There are times when teacher should be mindful of where they are alone especially if they are out of sight with another pupil. Teachers need to make judgements about the behaviour and mindset of the pupil and how even how safe they feel alone monitoring volatile violent pupils who clearly are aware they are in trouble. The only valid reason a school should be asking you to have another adult in eye sight is to protect yourself from allegations of assault by pupils who are a) known to make such allegations in the past or b) by pupils who have signalled a clear dislike and grudge against you for some reason. In those situations any teacher needs to think carefully about the position they are putting themselves in. However it should never be signalled by a member of staff that a teacher is more likely to be subjected to an allegation because of their sexual orientation or gender. If schools have worries about a staff member’s potential to assault another pupil then the staff member should not be working at that school.
If you are confronted with any of these situations, ask to see the policy in which it is written. Schools cannot arbitrarily expect conduct from one member of staff if it doesn’t from everybody.
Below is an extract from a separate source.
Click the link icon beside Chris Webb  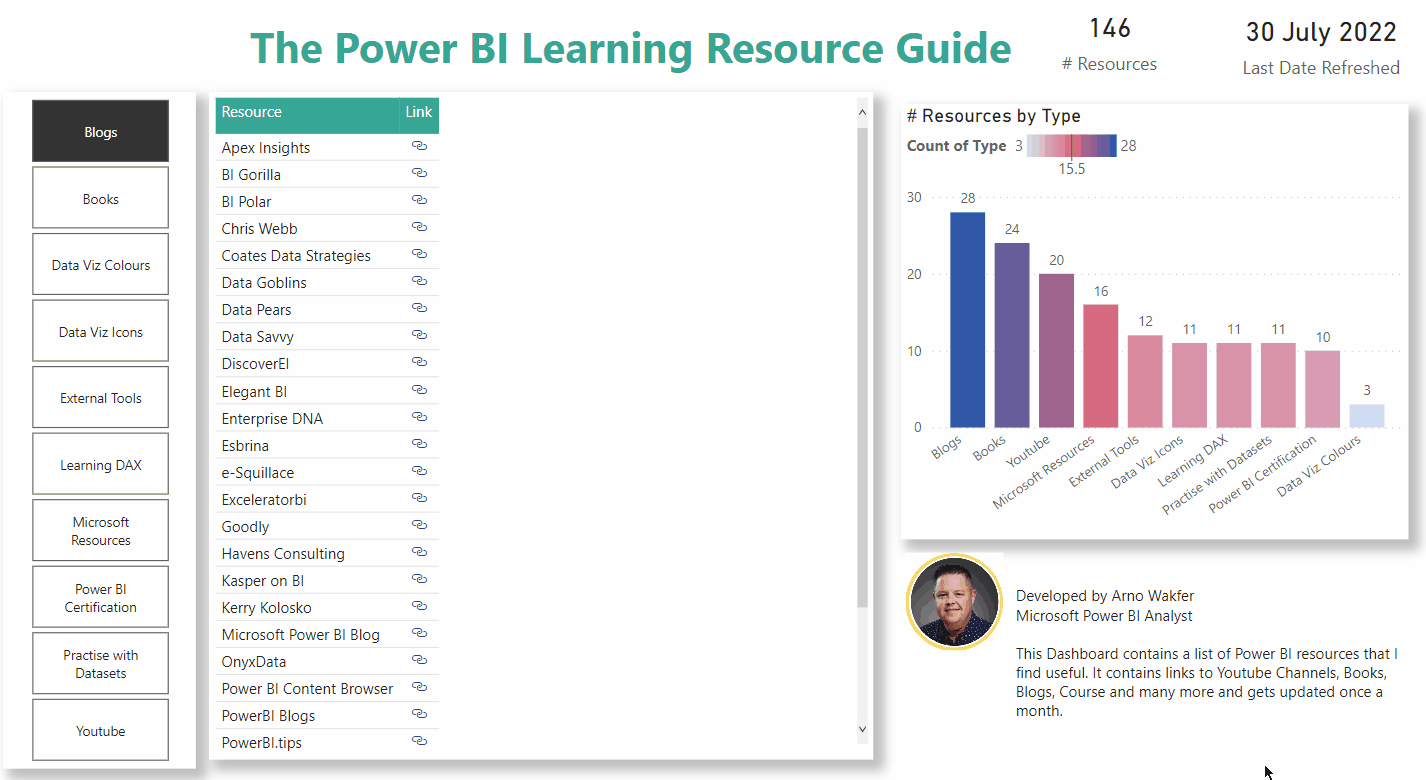pyautogui.click(x=419, y=228)
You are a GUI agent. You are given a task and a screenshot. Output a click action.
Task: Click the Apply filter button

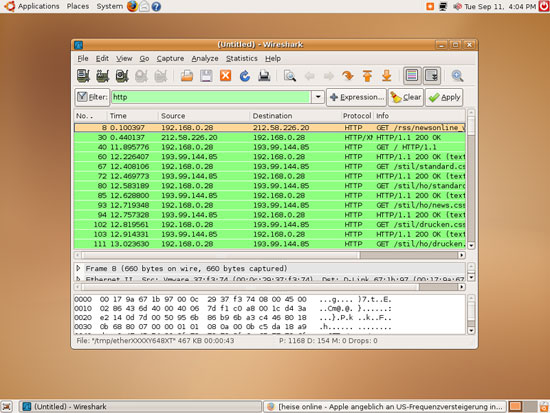click(444, 97)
In an SEN school which generally have a high demand for personal care assistance and low numbers of male support, it might be the case that men are only allocated changing boys where possible and not assigned to girls, whereas women will be put where the need is great. This is generally motivated by the desire for boys not to feel uncomfortable with women when changing or being assisted during personal care and that girls do not feel uncomfortable being assisted men. Traditionally it is thought that boys are more comfortable being assisted by woman as they are by their mothers and throughout their nursery, early years. Foundation stage and in the case of SEN schools right up to their teenage years. Girls have less experience in private settings with men, though how much of this unevenly weighted idea is further fuelled by assumptions of what girls should feel and what boys should feel is debatable. In theory any staff member male or female is working in a school because they employers have cleared them though police checks to be safe, reliable trustworthy and respectful to all children who need personal care regardless of gender. A straight male TA is no more likely to assault a girl pupil than a gay male TA is to assault a boy. Yet somehow here there is a hierarchy of oppression. Gay men might perhaps too readily accept they cannot work alone with boys and straight men almost automatically assume that they cannot work with girls.